→ Work to complete: Each line of the entries below that includes "will" belongs in your answer.

[Pixel coordinate grounding data]
Segment Open
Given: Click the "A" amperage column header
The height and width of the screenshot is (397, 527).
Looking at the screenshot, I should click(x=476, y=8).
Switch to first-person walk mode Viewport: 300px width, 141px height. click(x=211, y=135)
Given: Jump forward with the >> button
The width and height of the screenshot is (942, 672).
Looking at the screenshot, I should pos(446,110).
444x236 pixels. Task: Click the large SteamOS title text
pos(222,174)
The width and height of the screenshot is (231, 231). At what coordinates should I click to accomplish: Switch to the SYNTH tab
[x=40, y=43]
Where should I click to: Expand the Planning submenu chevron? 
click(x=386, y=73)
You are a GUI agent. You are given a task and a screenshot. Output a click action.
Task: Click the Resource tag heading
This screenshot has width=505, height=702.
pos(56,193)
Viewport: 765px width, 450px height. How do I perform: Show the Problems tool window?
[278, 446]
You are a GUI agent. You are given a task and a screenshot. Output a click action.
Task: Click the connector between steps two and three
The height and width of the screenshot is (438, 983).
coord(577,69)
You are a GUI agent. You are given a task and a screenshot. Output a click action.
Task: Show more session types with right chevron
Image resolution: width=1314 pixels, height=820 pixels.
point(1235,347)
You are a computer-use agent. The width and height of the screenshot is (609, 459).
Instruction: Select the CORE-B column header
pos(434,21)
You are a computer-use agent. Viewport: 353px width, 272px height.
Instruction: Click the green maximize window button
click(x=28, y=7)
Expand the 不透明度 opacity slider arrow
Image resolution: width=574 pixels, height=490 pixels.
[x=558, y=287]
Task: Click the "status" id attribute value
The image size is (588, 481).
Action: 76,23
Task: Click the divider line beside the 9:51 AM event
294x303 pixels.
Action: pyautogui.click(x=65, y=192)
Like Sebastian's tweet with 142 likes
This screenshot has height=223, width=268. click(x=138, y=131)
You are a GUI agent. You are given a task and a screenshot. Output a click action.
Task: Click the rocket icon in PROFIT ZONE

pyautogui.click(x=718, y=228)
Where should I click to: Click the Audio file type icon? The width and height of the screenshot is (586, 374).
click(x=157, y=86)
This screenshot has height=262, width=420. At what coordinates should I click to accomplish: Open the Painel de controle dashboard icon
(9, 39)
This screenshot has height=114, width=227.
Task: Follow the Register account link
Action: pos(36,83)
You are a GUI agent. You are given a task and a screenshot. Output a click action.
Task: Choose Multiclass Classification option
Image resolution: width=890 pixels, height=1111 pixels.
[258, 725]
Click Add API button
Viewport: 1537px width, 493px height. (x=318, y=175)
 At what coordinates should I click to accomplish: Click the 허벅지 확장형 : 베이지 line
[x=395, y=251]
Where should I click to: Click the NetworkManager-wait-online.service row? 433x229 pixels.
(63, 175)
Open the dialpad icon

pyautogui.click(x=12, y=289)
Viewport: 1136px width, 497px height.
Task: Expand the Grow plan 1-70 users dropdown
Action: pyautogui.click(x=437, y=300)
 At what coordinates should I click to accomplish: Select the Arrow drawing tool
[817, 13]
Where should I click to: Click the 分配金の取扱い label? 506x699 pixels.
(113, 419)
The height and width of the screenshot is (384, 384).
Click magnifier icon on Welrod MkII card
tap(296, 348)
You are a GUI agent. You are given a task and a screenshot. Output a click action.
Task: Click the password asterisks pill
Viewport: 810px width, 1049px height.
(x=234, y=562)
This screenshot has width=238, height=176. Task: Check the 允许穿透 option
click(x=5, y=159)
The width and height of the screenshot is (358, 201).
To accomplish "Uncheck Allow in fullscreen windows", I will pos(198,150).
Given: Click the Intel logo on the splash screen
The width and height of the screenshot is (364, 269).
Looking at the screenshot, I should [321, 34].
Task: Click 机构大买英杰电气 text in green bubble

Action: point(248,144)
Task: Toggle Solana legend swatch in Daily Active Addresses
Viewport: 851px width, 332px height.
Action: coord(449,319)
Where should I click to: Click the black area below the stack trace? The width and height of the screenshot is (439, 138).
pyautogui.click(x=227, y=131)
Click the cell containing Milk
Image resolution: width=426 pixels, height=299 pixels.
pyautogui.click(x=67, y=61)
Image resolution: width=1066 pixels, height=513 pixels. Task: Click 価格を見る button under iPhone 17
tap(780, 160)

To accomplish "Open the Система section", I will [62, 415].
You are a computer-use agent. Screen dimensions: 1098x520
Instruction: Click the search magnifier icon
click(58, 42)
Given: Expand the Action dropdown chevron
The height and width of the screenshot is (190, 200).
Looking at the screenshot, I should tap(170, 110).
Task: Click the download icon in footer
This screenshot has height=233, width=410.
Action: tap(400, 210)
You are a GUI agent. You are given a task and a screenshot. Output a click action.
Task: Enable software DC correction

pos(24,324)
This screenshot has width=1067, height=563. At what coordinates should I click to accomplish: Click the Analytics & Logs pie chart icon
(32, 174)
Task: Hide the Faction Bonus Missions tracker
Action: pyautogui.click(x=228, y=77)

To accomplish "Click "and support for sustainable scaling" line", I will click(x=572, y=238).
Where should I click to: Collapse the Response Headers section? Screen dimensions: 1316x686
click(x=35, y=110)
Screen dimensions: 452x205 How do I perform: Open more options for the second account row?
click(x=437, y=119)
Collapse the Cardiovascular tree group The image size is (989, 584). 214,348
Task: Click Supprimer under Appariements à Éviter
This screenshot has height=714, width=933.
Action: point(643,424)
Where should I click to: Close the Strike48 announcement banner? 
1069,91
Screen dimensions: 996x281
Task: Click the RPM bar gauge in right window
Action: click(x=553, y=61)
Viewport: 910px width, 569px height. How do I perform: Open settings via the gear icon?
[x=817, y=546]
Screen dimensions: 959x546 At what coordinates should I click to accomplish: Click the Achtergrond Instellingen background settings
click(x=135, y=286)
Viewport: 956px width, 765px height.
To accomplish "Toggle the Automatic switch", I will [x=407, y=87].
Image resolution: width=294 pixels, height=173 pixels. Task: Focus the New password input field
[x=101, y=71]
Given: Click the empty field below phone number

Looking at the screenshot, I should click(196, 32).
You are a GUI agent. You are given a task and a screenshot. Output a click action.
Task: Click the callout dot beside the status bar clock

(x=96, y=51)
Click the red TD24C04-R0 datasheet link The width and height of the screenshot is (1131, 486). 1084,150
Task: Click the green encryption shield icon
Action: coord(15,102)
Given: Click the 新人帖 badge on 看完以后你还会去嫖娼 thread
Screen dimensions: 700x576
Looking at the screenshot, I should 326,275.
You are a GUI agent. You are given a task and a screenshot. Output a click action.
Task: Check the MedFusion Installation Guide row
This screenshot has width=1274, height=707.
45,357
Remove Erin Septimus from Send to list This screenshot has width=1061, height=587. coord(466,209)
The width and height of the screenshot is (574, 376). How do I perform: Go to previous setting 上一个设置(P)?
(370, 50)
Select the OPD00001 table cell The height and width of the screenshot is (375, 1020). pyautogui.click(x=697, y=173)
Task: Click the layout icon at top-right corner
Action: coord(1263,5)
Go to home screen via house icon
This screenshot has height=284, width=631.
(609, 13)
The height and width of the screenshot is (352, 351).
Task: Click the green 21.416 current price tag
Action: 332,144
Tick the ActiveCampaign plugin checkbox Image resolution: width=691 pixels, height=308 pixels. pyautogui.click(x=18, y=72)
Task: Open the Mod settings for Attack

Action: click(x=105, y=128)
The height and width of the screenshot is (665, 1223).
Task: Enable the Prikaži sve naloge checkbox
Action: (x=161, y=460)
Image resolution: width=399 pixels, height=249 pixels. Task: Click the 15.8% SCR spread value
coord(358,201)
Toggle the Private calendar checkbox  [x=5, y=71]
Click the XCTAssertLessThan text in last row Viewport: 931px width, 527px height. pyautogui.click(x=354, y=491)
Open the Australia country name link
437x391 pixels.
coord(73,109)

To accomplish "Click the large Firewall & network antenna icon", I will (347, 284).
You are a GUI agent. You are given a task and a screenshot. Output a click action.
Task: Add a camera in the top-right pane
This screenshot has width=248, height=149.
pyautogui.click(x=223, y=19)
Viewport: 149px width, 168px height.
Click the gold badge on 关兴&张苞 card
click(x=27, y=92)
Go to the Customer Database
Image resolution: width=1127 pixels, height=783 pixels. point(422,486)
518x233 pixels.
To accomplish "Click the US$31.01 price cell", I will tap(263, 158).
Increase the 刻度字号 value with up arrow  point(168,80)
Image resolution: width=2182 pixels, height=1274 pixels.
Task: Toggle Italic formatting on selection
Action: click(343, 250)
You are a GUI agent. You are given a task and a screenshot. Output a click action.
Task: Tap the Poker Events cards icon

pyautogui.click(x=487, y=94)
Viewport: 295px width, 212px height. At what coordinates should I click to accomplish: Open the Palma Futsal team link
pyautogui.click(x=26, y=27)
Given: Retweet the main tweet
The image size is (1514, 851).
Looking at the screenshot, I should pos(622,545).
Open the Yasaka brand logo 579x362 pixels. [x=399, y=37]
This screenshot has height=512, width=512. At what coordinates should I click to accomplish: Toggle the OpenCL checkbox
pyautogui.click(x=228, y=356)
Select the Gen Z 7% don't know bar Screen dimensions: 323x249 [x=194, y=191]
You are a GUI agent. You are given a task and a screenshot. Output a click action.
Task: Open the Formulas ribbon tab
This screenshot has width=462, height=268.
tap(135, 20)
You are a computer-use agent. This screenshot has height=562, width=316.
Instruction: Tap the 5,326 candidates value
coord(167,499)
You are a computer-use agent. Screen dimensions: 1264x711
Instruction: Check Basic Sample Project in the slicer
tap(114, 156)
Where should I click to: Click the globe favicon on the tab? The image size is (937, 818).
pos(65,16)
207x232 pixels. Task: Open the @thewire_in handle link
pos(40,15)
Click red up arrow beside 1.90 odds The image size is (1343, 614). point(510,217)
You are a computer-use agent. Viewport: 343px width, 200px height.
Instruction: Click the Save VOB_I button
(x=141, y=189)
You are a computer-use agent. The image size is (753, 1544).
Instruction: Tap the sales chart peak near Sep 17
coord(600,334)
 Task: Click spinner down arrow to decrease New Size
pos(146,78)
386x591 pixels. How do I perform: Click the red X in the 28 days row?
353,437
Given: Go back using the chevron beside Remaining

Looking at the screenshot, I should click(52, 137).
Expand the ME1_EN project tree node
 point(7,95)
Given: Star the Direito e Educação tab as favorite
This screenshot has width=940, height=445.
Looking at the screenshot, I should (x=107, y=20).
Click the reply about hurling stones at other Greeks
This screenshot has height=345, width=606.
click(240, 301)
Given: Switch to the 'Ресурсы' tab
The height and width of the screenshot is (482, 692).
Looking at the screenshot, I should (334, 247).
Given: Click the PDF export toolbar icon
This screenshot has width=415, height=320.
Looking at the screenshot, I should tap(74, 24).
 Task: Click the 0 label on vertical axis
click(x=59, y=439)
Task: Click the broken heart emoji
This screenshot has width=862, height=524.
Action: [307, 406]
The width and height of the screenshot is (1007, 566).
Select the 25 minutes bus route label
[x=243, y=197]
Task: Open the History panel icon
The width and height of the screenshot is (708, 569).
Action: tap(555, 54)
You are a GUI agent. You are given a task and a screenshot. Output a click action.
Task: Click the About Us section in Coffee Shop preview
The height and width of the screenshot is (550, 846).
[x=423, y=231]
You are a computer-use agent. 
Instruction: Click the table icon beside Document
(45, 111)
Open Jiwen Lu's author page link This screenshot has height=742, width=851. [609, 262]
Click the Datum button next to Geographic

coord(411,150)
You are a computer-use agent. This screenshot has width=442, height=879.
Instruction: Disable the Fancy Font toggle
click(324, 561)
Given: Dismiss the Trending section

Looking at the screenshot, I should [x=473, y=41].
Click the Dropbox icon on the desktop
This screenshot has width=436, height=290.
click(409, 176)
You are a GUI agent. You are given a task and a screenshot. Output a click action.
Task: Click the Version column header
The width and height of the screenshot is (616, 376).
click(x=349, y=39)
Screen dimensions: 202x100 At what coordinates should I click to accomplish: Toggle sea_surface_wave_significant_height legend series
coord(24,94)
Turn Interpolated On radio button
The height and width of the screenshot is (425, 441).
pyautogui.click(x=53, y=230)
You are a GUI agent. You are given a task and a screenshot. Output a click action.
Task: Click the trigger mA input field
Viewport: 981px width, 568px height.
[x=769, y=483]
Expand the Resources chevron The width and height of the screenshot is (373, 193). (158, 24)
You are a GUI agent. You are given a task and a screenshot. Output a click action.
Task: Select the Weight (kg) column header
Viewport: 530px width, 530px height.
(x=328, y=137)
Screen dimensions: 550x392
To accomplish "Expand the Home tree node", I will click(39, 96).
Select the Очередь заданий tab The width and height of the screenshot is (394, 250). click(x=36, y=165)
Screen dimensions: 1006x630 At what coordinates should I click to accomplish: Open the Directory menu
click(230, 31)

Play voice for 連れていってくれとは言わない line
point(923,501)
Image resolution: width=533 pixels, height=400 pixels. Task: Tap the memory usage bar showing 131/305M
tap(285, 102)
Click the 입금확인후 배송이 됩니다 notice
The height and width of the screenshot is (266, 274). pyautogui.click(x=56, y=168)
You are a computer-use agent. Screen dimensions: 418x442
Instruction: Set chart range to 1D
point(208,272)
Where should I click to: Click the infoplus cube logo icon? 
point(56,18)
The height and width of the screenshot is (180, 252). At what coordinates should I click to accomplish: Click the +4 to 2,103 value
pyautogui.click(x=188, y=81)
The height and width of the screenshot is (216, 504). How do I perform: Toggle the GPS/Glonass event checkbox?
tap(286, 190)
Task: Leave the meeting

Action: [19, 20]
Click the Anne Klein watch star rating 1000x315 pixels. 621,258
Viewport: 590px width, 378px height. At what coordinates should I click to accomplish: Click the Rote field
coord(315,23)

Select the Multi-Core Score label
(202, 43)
Segment Closed
→ Reply:
To accomplish "Uncheck Allow in fullscreen windows", I will pos(198,150).
To accomplish "Open the Система section", I will [62, 415].
To accomplish "Click "and support for sustainable scaling" line", I will click(x=572, y=238).
To accomplish "Toggle the Automatic switch", I will [x=407, y=87].
To accomplish "Click the large Firewall & network antenna icon", I will (347, 284).
To accomplish "Click the US$31.01 price cell", I will tap(263, 158).
To accomplish "Expand the Home tree node", I will click(39, 96).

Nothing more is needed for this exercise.